## What you need to do
(a) In the article on adversarial reprogramming, what does it say a single-pixel perturbation can make a neural network confuse?
(b) Print everything in the article on adversarial reprogramming from "Picture courtsey: AdverTorch" down to "pre-trained neural network.".

==== Quoted passage

Adversarial Reprogram of NN

Picture courtsey: ready made from Pexels

Leonardo DiCaprio famously said in his Oscar speech, “The climate change is real!”. Looking at the compute used by recent DL papers, I would not be surprised if soon a study claims that GPUs have contributed to at least one-degree increase in temperature. Imagine running a cluster of 100 Nvidia GPUs continuously for months for just a meagre rise in SOTA and later realising that you missed saving your checkpoint (*oof*) ending up training everything again! Soon I believe that papers should be ranked on the ratio of the amount of CO2 they have contributed to the planet to the increase in their performance (if any bigshot researcher is reading this, please feel free to raise this point in your next conference :P). But realistically, transfer learning has been used in repurposing trained neural nets on different datasets, but can we do more? The paper Adversarial Reprogramming of Neural Networks by Gamaleldin et al. explores this niche.

Picture courtsey: AdverTorch
Targeted adversarial attacks can ridiculously fool neural networks

The advent of adversarial examples, where a perturbation of single pixel in an image can cause neural networks to confuse a chihuahua with a cupcake, has contributed to a widespread scepticism in the adoption of neural networks. But, there is also a positive side to it. The paper addresses the possibility of making adversarial perturbation on an existing dataset to make it usable on a model trained on a completely different dataset, creating a likelihood of reusability of a neural network, something which has not been explored enough. This paper shows that a single adversarial change in an entire dataset can also be a possible alternative for reusability of a pre-trained neural network.

========
==== Provided data

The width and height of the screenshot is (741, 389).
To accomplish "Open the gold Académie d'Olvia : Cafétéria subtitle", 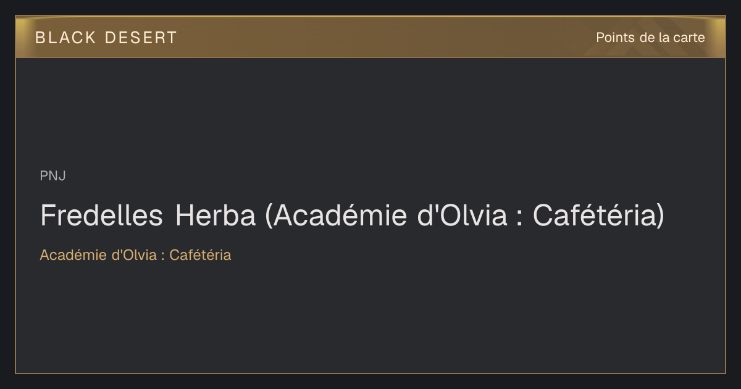I will click(x=135, y=255).
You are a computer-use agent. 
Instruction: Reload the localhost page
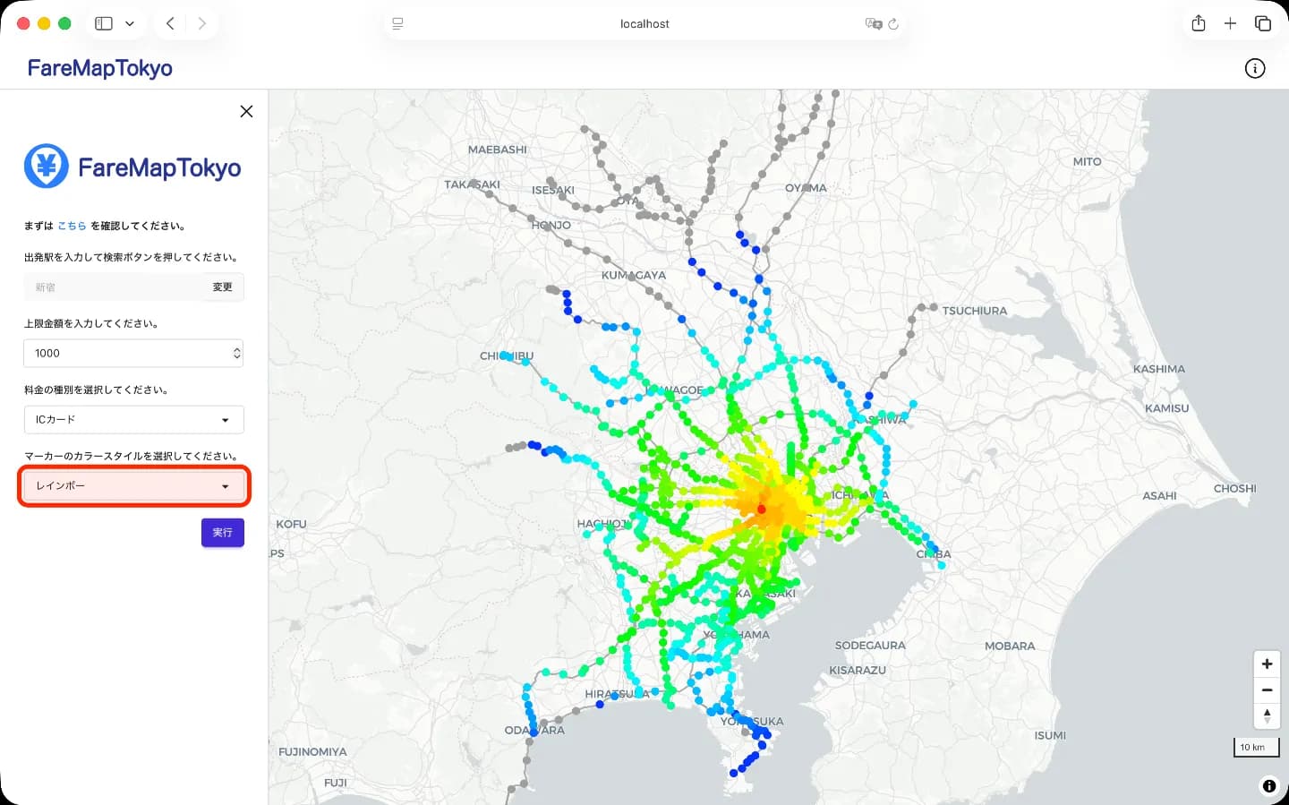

========

## Solutions to the tasks
(a) A chihuahua with a cupcake.

(b)
Picture courtsey: AdverTorch
Targeted adversarial attacks can ridiculously fool neural networks

The advent of adversarial examples, where a perturbation of single pixel in an image can cause neural networks to confuse a chihuahua with a cupcake, has contributed to a widespread scepticism in the adoption of neural networks. But, there is also a positive side to it. The paper addresses the possibility of making adversarial perturbation on an existing dataset to make it usable on a model trained on a completely different dataset, creating a likelihood of reusability of a neural network, something which has not been explored enough. This paper shows that a single adversarial change in an entire dataset can also be a possible alternative for reusability of a pre-trained neural network.